The State Department of Natural Resources is once again trying to lead the public into believing that an increase in state land revenues results in increased funding for Montana’s public schools. And unfortunately, when the department goes fishing for news coverage of this incorrect assertion, the media often accepts it with little if any analysis. Case in point is recent news coverage of oil and gas leases on state lands (“Public schools will get the money” says a Great Falls Tribune article from September 9, 2011). Other signs of the effort include recent coverage of the potential increased revenues for schools that could be generated if grazing fees were increased by 100 percent across the state or the coverage of the governor’s plan to exchange state for federal lands that could generate additional revenues.
We have not chosen sides in any of these debates and it is particularly great to hear that oil and gas leases on state lands in Montana are on the rise. The problem is, our current laws on the books work to divert money generated on state lands not to children but to general government. It just happened to the tune of $81 million two years ago when the state received a one-time bonus payment for the Otter Creek leases in Eastern Montana.
Under laws still on the books, the money went into the general fund and replaced money already appropriated for schools. The end result was that the state’s ending fund balance was $81 million higher than it would have been without Otter Creek and schools got what they would have gotten without any money generated by the Otter Creek bonus payments. In the meantime, voters blocked an inordinate number of school levies in the last cycle, often citing their belief that schools had received a windfall in state land revenues as the justification for voting no.
When informed regarding what is really happening, the public does not like this shell game any more than schools do. In a poll conducted by Zogby International that our organizations jointly commissioned in November 2010, 67 percent of likely voters expressed their opinion that the state should have sent the $81 million in Otter Creek state land lease revenues directly to local school districts.
The issue was covered extensively and accurately by Gazette State Bureau reporter Mike Dennison (see “What happens to Otter Creek coal revenue, regarding schools and other programs” March 18, 2011, Billings Gazette) and our organizations dutifully wrote our obligatory guest editorial (see Billings Gazette April 6, 2010, “Schools forced to cut while state diverts revenues to general fund”) reminding the public that schools do not benefit from increased state land revenues.
Yet officials at the DNRC are doggedly persistent in renewing their misleading rhetoric each time the issue of state land revenues comes up.

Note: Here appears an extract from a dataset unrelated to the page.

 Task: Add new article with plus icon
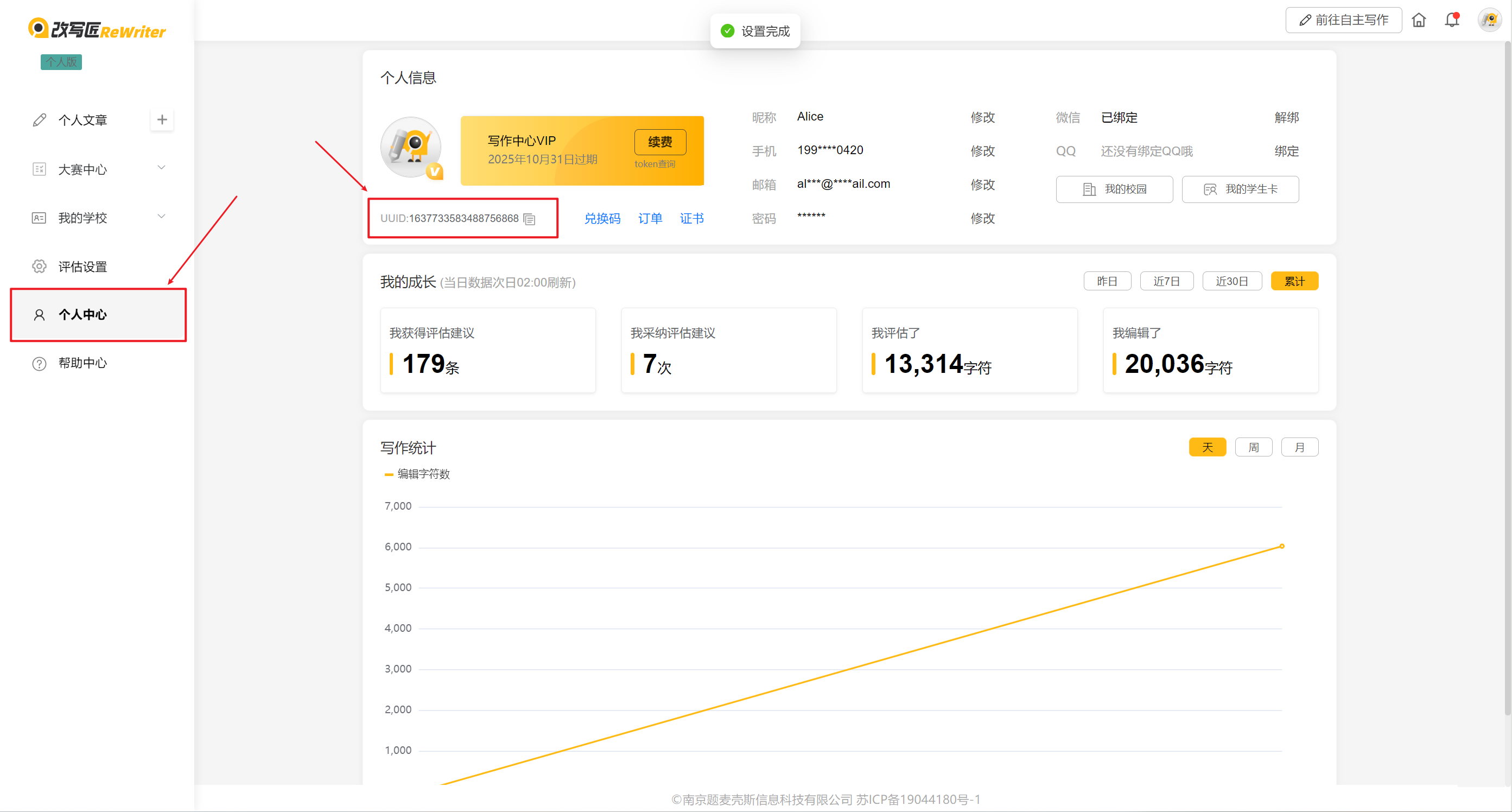pos(162,120)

Their rhetoric does not match reality, a fact that can be confirmed by the district superintendent, clerk or board chair in your local community.

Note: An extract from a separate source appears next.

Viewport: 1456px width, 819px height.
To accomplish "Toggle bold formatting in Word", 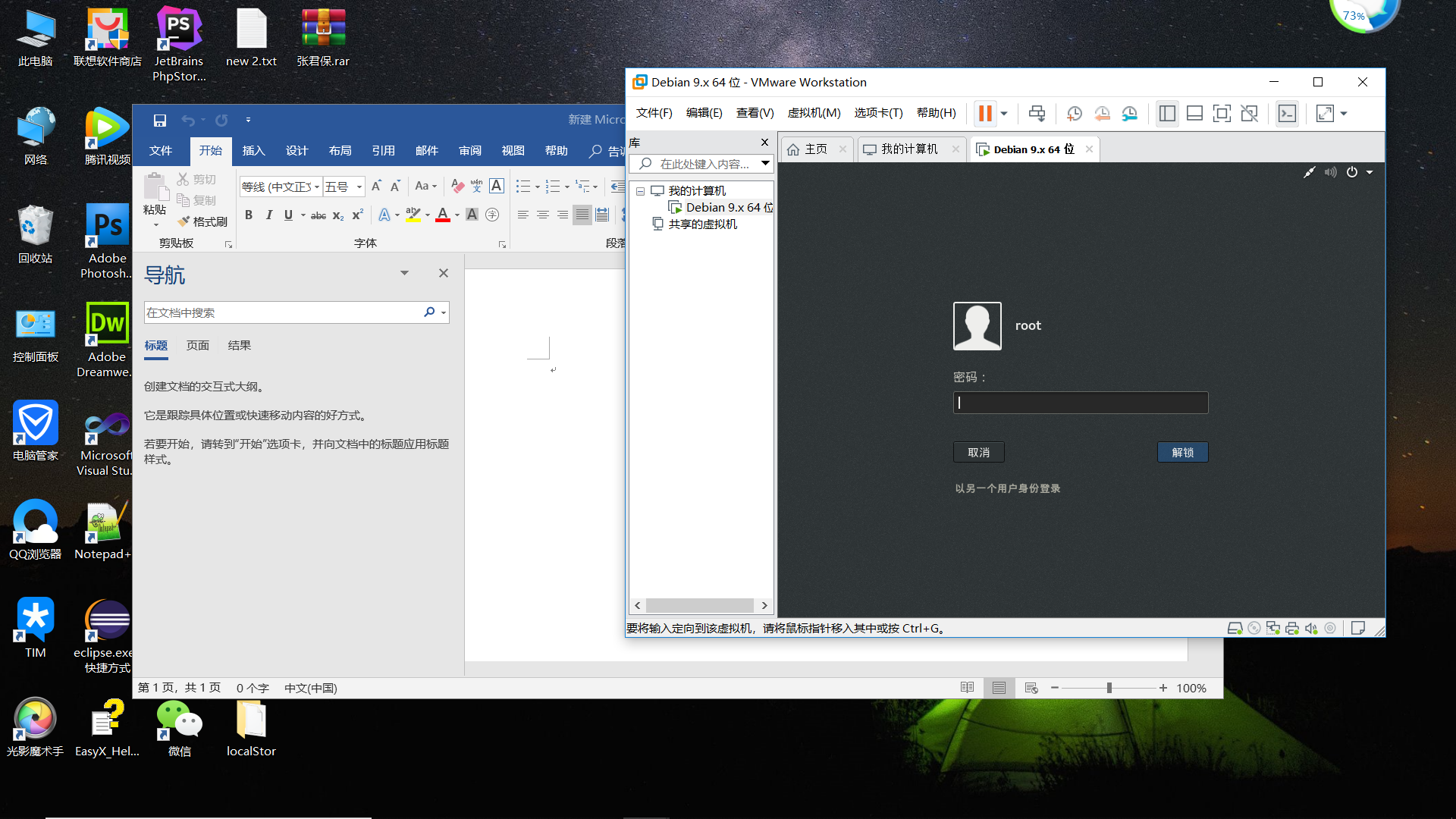I will click(249, 215).
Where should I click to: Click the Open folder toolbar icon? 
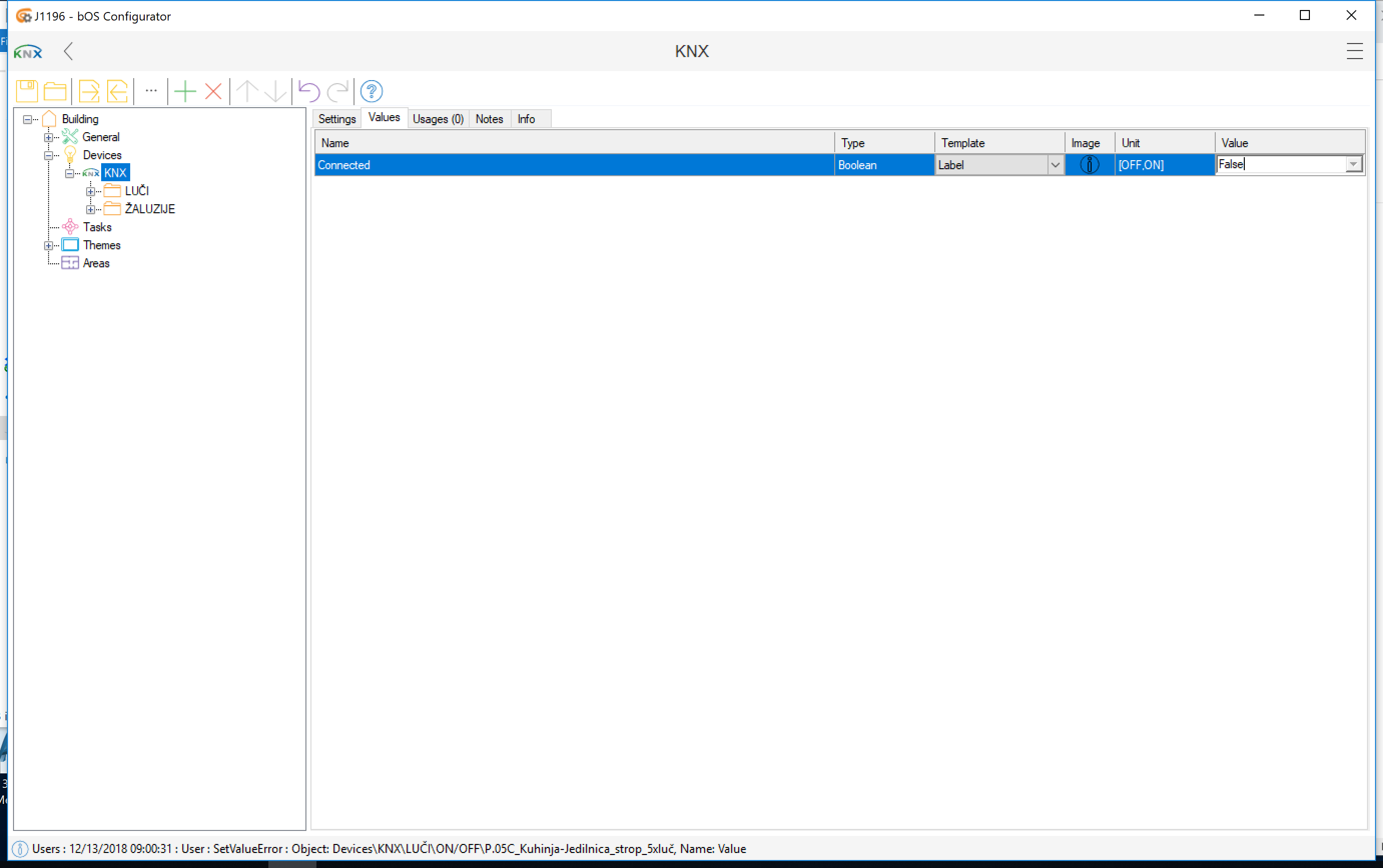coord(55,91)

State land revenues are constitutionally dedicated to K-12 public education under Article X, Section 5 of the Montana Constitution. That section specifies that 95 percent of such revenues shall be apportioned annually to public elementary and secondary school districts, with the other 5 percent going to the permanent trust. This law, however, has been interpreted in statute in a manner that makes the connection between state land revenues and schools virtually meaningless.

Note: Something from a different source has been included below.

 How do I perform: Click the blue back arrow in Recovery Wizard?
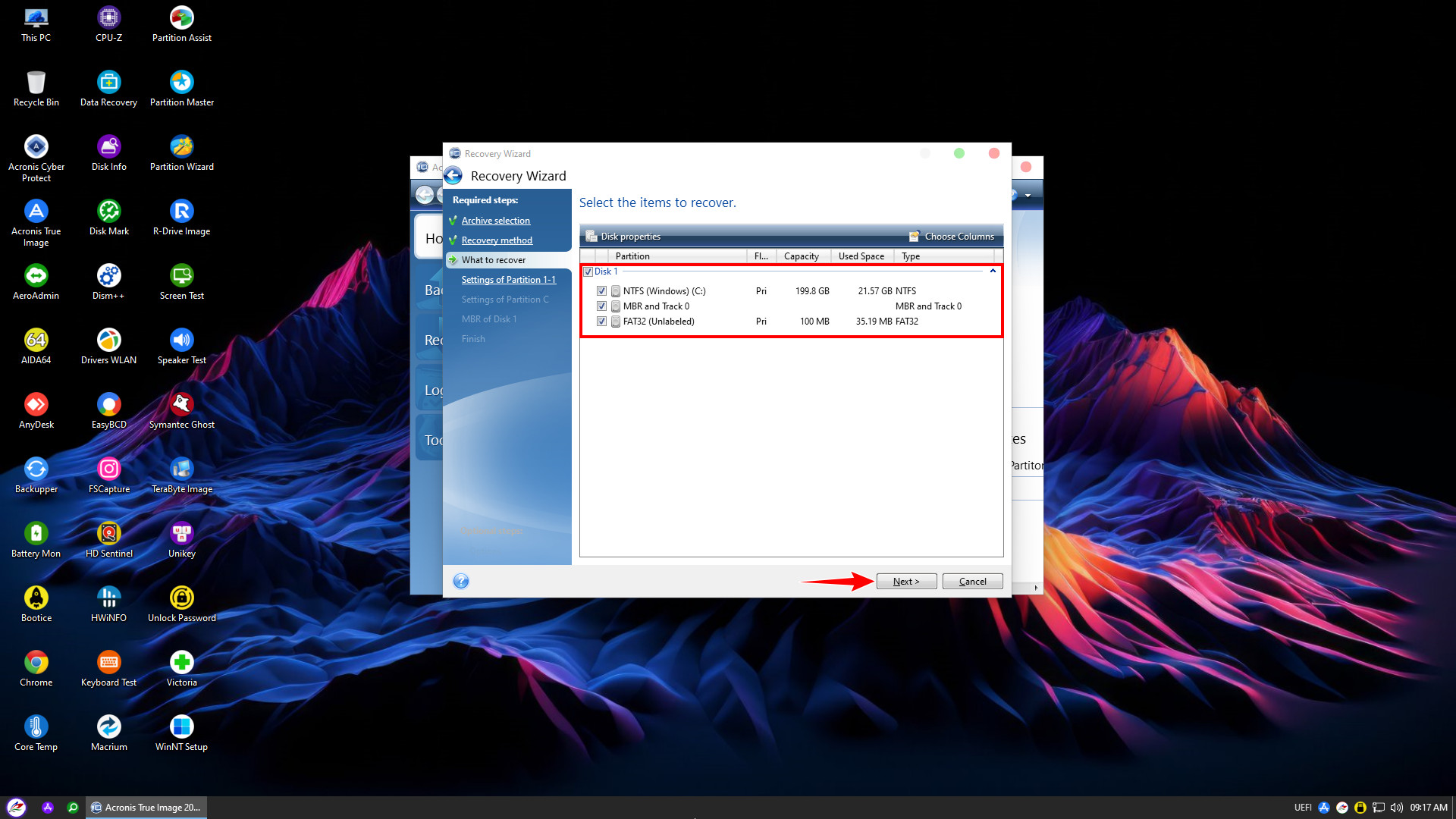point(453,176)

So, the next time you hear someone say or read a news story that claims that increased state land revenues are “for the kids,” don’t bite the hook. Better yet, help us convince lawmakers and other state policymakers to change the laws so that state land revenues truly benefit schools on top of — rather than in lieu of — money already appropriated for schools. Then we can all rest confident in an assertion that state land revenues really are put to work “for the kids” in our public schools.